Objectives: • Recognize histiocytoid Sweet syndrome (HSS) as a potential dermatologic manifestation of MDS and AML. • Assess the role of hypomethylating agents (decitabine and azacitidine) in triggering HSS.

Introduction: Sweet syndrome (SS) is an acute febrile neutrophilic dermatosis, and its histiocytoid variant (HSS) is a rare, yet increasingly recognized form characterized as an infiltrate of immature myeloid cells that resemble histiocytes. Common triggers of HSS discussed in literature include underlying hematologic malignancies, especially MDS, as well as certain drugs, including hypomethylating agents 1, 2, 3, 4. These cases mainly focus on the initial presentation of HSS but to our information, no published case reports have described occurrence and recurrence of HSS by two distinct hypomethylating agents. We present a case of elderly female patient with MDS with progression to AML who initially presented with biopsy-diagnosed HSS and had recurrence of HSS after initiation of Azacitadine. Recognizing this rare syndrome and its common triggers can have significant diagnostic and therapeutic implications.

Case Presentation: An 83-year-old woman with a history of DCIS and newly diagnosed MDS-EB-2, who had completed her first cycle of decitabine one week earlier, presented with a painful ulcerative lesion on the left lower extremity along with widespread purple papules and plaques. A skin punch biopsy demonstrated histiocytic and neutrophilic inflammation consistent with the diagnosis of Histiocytoid Sweet syndrome. Patient was initially treated with topical steroids with improvement of her dermatologic symptoms. Of note, during this time, patient did not receive any additional Decitabine therapy and had lab findings significant for 28% blasts, consistent with progression of disease to AML. Given new diagnosis AML, patient was started on Azacitidine (and Venotoclax) with recurrence and worsening of her rash requiring topical and oral steroids.

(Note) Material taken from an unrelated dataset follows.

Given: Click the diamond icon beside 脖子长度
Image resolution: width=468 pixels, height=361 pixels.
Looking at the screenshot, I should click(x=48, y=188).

Discussion: This case highlights several important and underrecognized aspects of histiocytoid Sweet syndrome (HSS) in myeloid malignancies. HSS is most often triggered by underlying hematologic disease, such as MDS or AML, and by certain chemotherapy agents. While decitabine and azacitidine have both been linked to Sweet syndrome, we found no prior reports of sequential HSS flares from two different hypomethylating agents in the same patient. Our patient first developed biopsy-proven HSS shortly after receiving decitabine and during progression of MDS to AML. The timing suggests that both the progression of her leukemia and exposure to decitabine may have played a role. It remains unclear whether worsening hematologic disease itself increases the risk of HSS, or whether drug exposure simply unmasks the underlying inflammatory response. The second episode, following initiation of azacitidine, is also notable. While azacitidine-induced Sweet syndrome has been documented, recurrence with another hypomethylating agent has not been reported. Our case suggests that in some patients, the broader class of hypomethylating agents may predispose to recurrence of HSS, especially when underlying disease is active. Overall, this case adds to the limited literature on drug-induced HSS and raises important clinical questions: Does disease progression increase susceptibility to Sweet syndrome? Should clinicians be cautious about recurrence of Sweet syndrome when re-exposing patients to similar hypomethylating agents? Answering these questions will require further study, but awareness of this potential complication is key to early recognition and treatment.